» **What is required**: Write out exactly the lines from the start of the entries through the one that contains "Click Learn More", including both.
Data to process START
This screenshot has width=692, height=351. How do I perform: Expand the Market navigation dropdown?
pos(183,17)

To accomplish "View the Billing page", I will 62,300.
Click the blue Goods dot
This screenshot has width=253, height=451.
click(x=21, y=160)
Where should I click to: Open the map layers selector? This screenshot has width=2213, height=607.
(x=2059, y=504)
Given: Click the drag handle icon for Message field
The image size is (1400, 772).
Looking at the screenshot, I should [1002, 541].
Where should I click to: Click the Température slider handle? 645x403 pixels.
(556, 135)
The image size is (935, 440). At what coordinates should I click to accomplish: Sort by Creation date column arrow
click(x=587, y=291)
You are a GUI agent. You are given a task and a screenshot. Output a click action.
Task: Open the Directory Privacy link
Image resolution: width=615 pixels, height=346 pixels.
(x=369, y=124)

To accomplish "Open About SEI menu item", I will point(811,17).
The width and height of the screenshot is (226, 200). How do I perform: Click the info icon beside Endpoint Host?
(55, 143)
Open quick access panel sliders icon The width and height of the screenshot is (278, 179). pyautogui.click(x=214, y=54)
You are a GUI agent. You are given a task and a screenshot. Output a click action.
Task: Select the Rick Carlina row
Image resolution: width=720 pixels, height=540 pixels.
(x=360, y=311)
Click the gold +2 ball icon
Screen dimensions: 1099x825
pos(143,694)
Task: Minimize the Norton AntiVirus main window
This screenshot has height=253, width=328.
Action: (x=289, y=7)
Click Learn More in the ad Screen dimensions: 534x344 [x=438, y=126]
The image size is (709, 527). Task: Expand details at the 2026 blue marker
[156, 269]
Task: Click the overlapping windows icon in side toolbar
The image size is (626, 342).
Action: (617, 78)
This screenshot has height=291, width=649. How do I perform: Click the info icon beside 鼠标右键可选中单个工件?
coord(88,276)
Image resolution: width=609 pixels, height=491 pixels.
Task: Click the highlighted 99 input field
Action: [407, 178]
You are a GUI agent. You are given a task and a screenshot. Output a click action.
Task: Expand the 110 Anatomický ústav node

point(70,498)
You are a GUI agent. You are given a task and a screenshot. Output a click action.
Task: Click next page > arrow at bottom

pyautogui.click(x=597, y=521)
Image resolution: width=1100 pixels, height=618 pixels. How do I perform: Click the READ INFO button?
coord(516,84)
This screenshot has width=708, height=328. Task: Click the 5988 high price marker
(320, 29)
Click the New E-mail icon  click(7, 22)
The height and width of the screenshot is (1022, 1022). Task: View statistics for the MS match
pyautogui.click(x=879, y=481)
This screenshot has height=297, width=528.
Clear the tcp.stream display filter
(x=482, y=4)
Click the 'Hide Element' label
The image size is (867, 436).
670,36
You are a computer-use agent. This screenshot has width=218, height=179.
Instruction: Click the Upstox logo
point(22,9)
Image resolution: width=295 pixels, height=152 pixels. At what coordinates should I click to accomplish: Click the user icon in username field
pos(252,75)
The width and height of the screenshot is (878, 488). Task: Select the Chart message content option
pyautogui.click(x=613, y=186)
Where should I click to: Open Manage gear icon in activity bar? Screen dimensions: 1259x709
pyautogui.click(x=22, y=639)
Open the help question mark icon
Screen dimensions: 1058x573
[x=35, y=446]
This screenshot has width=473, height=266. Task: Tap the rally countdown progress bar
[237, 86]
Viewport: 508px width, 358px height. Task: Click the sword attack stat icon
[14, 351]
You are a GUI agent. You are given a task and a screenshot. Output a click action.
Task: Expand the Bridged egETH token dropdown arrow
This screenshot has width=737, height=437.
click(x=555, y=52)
Data to process END
» **Task response**:
This screenshot has width=692, height=351. How do I perform: Expand the Market navigation dropdown?
pos(183,17)

To accomplish "View the Billing page", I will 62,300.
Click the blue Goods dot
This screenshot has width=253, height=451.
click(x=21, y=160)
Where should I click to: Open the map layers selector? This screenshot has width=2213, height=607.
(x=2059, y=504)
Given: Click the drag handle icon for Message field
The image size is (1400, 772).
Looking at the screenshot, I should [1002, 541].
Where should I click to: Click the Température slider handle? 645x403 pixels.
(556, 135)
The image size is (935, 440). At what coordinates should I click to accomplish: Sort by Creation date column arrow
click(x=587, y=291)
You are a GUI agent. You are given a task and a screenshot. Output a click action.
Task: Open the Directory Privacy link
Image resolution: width=615 pixels, height=346 pixels.
(x=369, y=124)

To accomplish "Open About SEI menu item", I will point(811,17).
The width and height of the screenshot is (226, 200). How do I perform: Click the info icon beside Endpoint Host?
(55, 143)
Open quick access panel sliders icon The width and height of the screenshot is (278, 179). pyautogui.click(x=214, y=54)
You are a GUI agent. You are given a task and a screenshot. Output a click action.
Task: Select the Rick Carlina row
Image resolution: width=720 pixels, height=540 pixels.
(x=360, y=311)
Click the gold +2 ball icon
Screen dimensions: 1099x825
pos(143,694)
Task: Minimize the Norton AntiVirus main window
This screenshot has height=253, width=328.
Action: (x=289, y=7)
Click Learn More in the ad Screen dimensions: 534x344 [x=438, y=126]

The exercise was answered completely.